More than 6,000 tourists from 45 countries, including Germany, the UK and the US, allegedly contracted the virus while holidaying in the western Austrian province of Tyrol, the majority of them in Ischgl, a small ski resort popular for its apres-ski partying.
The public prosecutor's office in the regional capital of Innsbruck confirmed to AFP that they had narrowed their investigation to four people after a thorough initial probe and a review of more than 10,000 pages of evidence.
The prosecutor's office declined to identify the suspects.
“In particular the implementation of a decree in regards to traffic restrictions in Ischgl as well as the quarantine of Paznauntal valley is being probed more closely,” Hansjoerg Mayr from the public prosecutors' office said.
Tourists have accused local authorities of failing to inform them of the outbreak at the resorts in a timely fashion, as well as a panicked evacuation during which many had to cram onto public transport alongside sneezing and coughing fellow visitors.
Austrian public broadcaster ORF, citing an anonymous source, said that the four people under investigation were Ischgl's mayor Werner Kurz and Markus Maass, the head of Landeck district — which administers Ischgl — along with two other officials.

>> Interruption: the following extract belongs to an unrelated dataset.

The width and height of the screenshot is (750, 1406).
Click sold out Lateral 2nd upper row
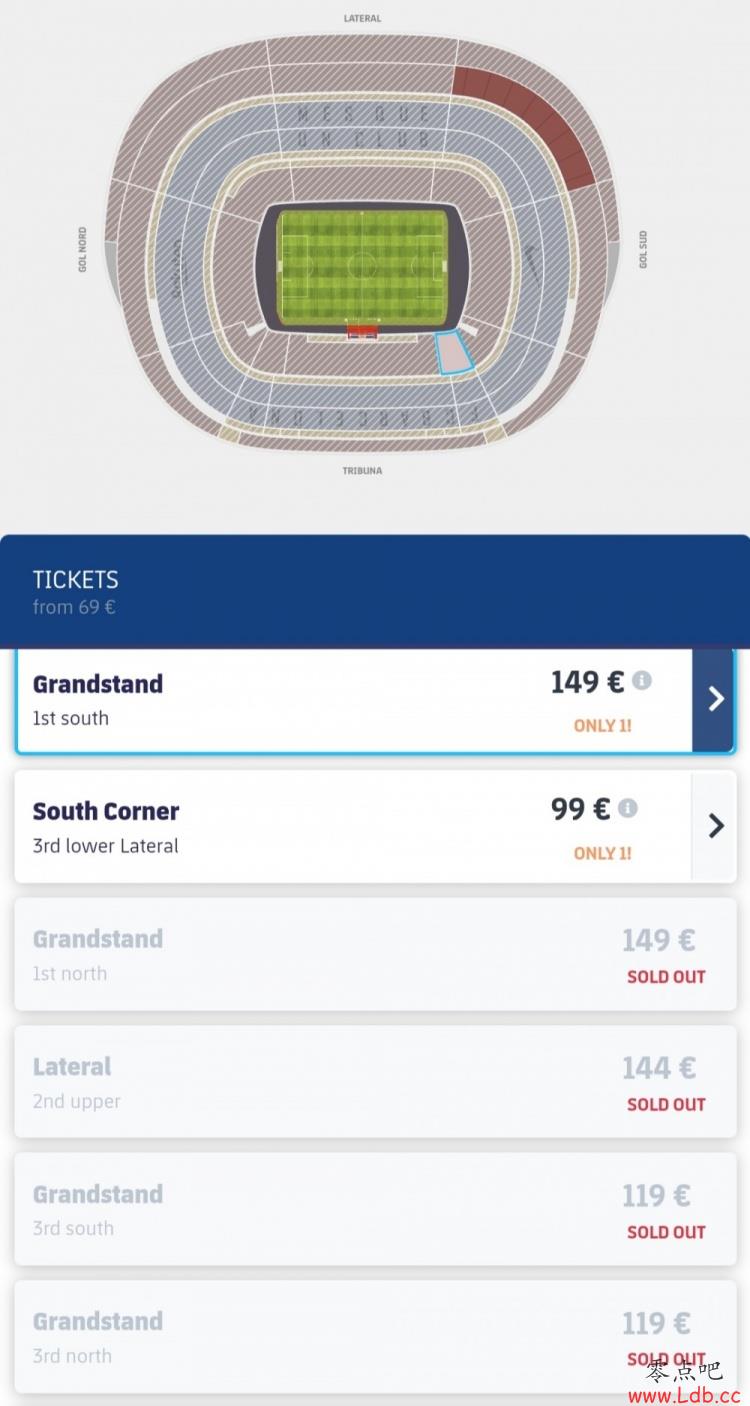click(x=375, y=1081)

They are being investigated for having wilfully or negligently endangered people through a contagious disease, according to ORF.
Several days after authorities were made aware of infections in one of Ischgl's tightly packed bars, Austrian Chancellor Sebastian Kurz announced on March 13 that the narrow valley would be put under lockdown, and that thousands of tourists would have an hour to evacuate.
Panic ensued, and tourists reported that the 30-kilometre (18-mile) ride to the district's capital took up to seven hours on crammed buses as authorities demanded they sign forms promising to return to their respective homes without making any detours.
No one, however, was tested for the virus, and thousands of tourists now believe that they helped spread the disease across Europe at a time when the World Health Organization was yet to declare the coronavirus a pandemic.
Mayr said his office has yet to decide whether charges will be taken to the courts.
Officials in Landeck district referred AFP to the regional government, which declined to confirm the names of those under investigation but said it would support “all investigations as much as possible”.
Ischgl's mayor did not reply to a request for comment.